W.Z. Ripley, Races of Europe, pp. 371-372. Map, p. 374. New York. 1899.


Chapter V—Geographical Location

Importance of geographical location.

The location of a country or people is always the supreme geographical fact in its history. It outweighs every other single geographic force. All that has been said of Russia's vast area, of her steppes and tundra wastes, of her impotent seaboard on land-locked basins or ice-bound coasts, of her poverty of mountains and wealth of rivers, fades into the background before her location on the border of Asia. From her defeat by the Tartar hordes in 1224 to her attack upon the Mongolian rulers of the Bosporus in 1877, and her recent struggle with Japan, most of her wars have been waged against Asiatics. Location made her the bulwark of Central Europe against Asiatic invasion and the apostle of Western civilization to the heart of Asia. If this position on the outskirts of Europe, remote from its great centers of development, has made Russia only partially accessible to European culture and, furthermore, has subjected her to the retarding ethnic and social influences emanating from her Asiatic neighbors,[239] and if the rough tasks imposed by her frontier situation have hampered her progress, these are all the limitations of her geographical location, limitations which not even the advantage of her vast area has been able to outweigh.

Area itself, important as it is, must yield to location. Location may mean only a single spot, and yet from this spot powerful influences may radiate. No one thinks of size when mention is made of Rome or Athens, of Jerusalem or Mecca, of Gibraltar or Port Arthur. Iceland and Greenland guided early Norse ships to the continent of America, as the Canaries and Antilles did those of Spain; but the location of the smaller islands in sub-tropical latitudes and in the course of the northeast trade-winds made them determine the first permanent path across the western seas.

The historical significance of many small peoples, and the historical insignificance of many big ones even to the nil point, is merely the expression of the preponderant importance of location over area. The Phoenicians, from their narrow strip of coast at the foot of Mount Lebanon, were disseminators of culture over the whole Mediterranean. Holland owed her commercial and maritime supremacy, from the thirteenth to the middle of the seventeenth century, to her exceptional position at the mouth of the great Rhine highway and at the southern angle of the North Sea near the entrance to the unexploited regions of the Baltic. The Iroquois tribes, located where the Mohawk Valley opened a way through the Appalachian barrier between the Hudson River and Lake Ontario, occupied both in the French wars and in the Revolution a strategic position which gave them a power and importance out of all proportion to their numbers.
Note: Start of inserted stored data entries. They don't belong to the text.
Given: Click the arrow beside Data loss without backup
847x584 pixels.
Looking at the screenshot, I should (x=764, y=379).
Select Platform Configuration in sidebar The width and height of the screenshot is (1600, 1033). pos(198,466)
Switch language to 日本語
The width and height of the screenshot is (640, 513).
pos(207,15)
Location often assumes a fictitious political value, due to a combination of political interests. The Turkish power owes its survival on the soil of Europe to-day wholly to its position on the Bosporus. Holland owes the integrity of her kingdom, and Roumania that of hers, to their respective locations at the mouths of the Rhine and the Danube, because the interest of western Europe demands that these two important arteries of commerce should be held by powers too weak ever to tie them up. The same principle has guaranteed the neutrality of Switzerland, whose position puts it in control of the passes of the Central Alps from Savoy to the Tyrol; and, more recently, that of the young state of Panama, through which the Isthmian Canal is to pass.